--- 选文 ---

* * *

多项式事件模型、神经网络模型-机器学习公开课第六讲

机器学习公开课第六讲

这篇笔记对应的是公开课视频的第六个，Ng原来的视频中讲到了多项式事件模型(Multivariate Event Model)、神经网络模型和支持向量机(SVM)的一些概念。由于视频比较老，Ng在这里对神经网络模型的介绍并不详细，我参考Ng最新的视频重点介绍神经网络模型，同时将支持向量机放在下一节中作为一个完整的算法展开介绍。
在这里插入图片描述
python代码实现：
import numpy as np
import xlrd
import matplotlib.pyplot as plt

#  神经元结构：2-5-3-1
input_dim = 2  # input layer dimensionality
output_dim = 1  # output layer dimensionality
lr = 0.5  # learning rate for gradient descent

# 加载数据,返回的特征集是数组，标签集也是数组
def load_data(filename):
    workbook = xlrd.open_workbook(filename)
    boyinfo = workbook.sheet_by_index(0)
    col_num = boyinfo.ncols
    row_num = boyinfo.nrows
    # 定义特征集和标签集
    dataset = []
    labelset = []
    print(col_num,row_num)

* * *

--- 数据内容 ---
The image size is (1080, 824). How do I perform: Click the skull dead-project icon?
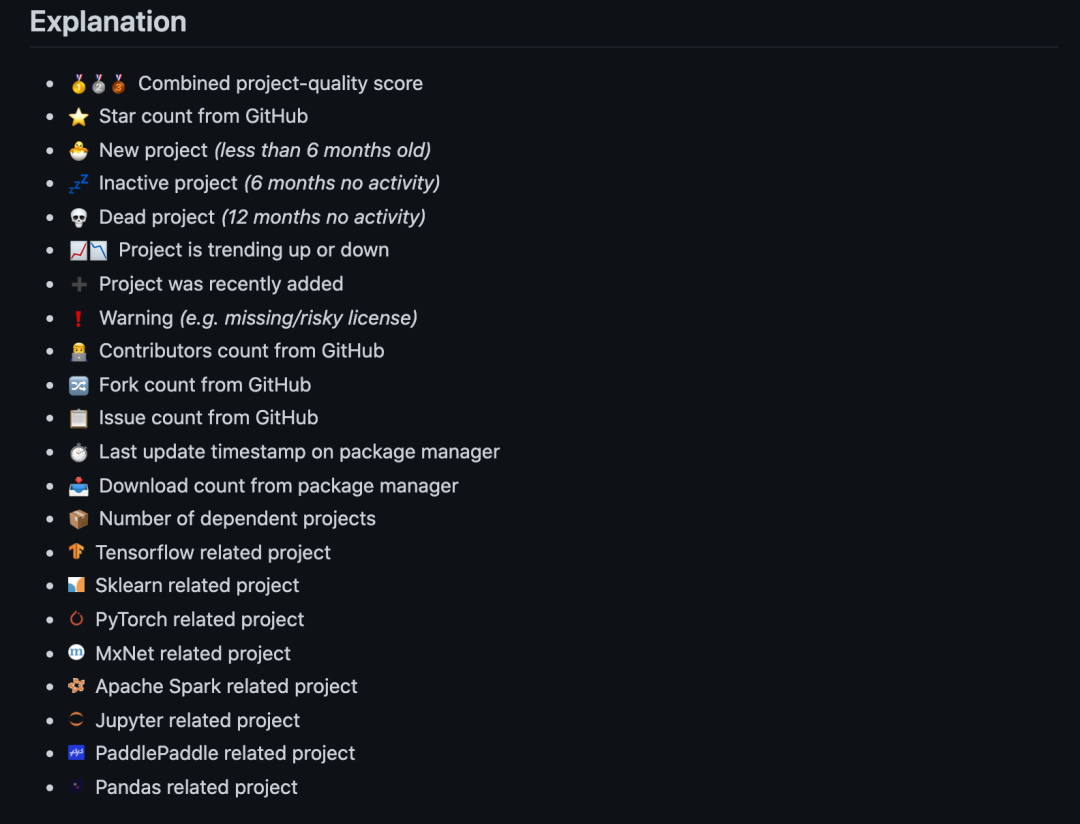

* * *

--- 任务目标 ---
1. 选文的代码中，梯度下降的学习率设为多少？
2. 将选文中从“boyinfo = workbook.sheet_by_index(0)”到“print(col_num,row_num)”的这一段原样抄写下来。
作答时仅以选文为依据。

--- 参考答案 ---
1. 0.5

2.
boyinfo = workbook.sheet_by_index(0)
    col_num = boyinfo.ncols
    row_num = boyinfo.nrows
    # 定义特征集和标签集
    dataset = []
    labelset = []
    print(col_num,row_num)